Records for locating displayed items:

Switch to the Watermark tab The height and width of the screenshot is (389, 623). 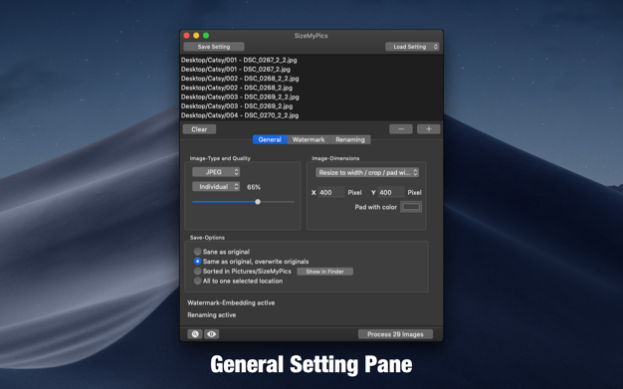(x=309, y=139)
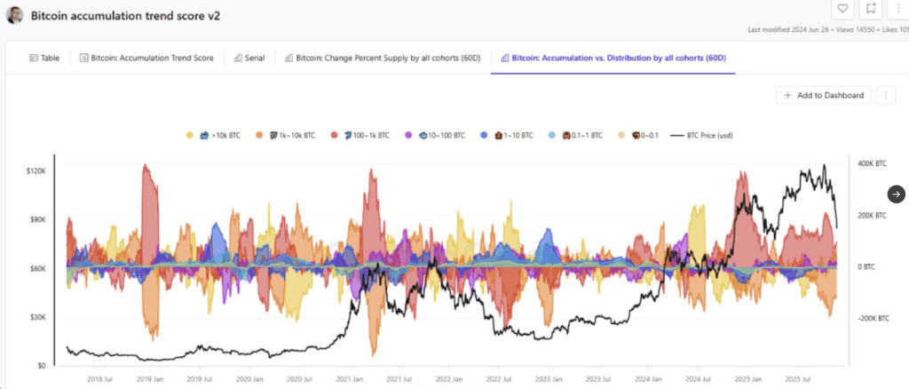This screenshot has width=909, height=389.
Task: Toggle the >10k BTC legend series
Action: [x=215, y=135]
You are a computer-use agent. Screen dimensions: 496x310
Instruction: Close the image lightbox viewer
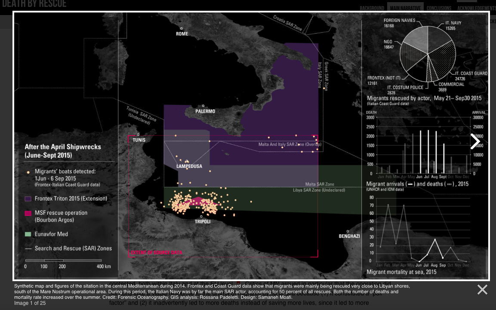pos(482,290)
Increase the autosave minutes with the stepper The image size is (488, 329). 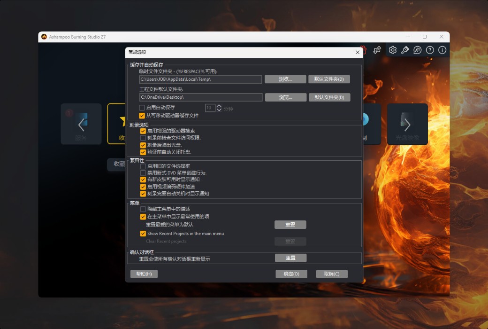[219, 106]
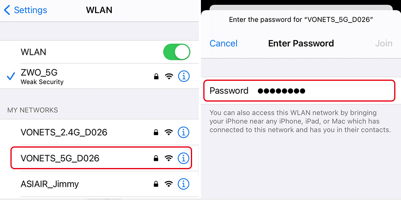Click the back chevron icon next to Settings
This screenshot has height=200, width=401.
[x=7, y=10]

## AIM OF THE TASK
Retype the lines of the records from the line containing "You are a computer-use" through the line containing "pos(482,290)", keeping each line unchanged. Leave the pictures out of your answer.

## FULL RESPONSE
You are a computer-use agent. Screen dimensions: 496x310
Instruction: Close the image lightbox viewer
pos(482,290)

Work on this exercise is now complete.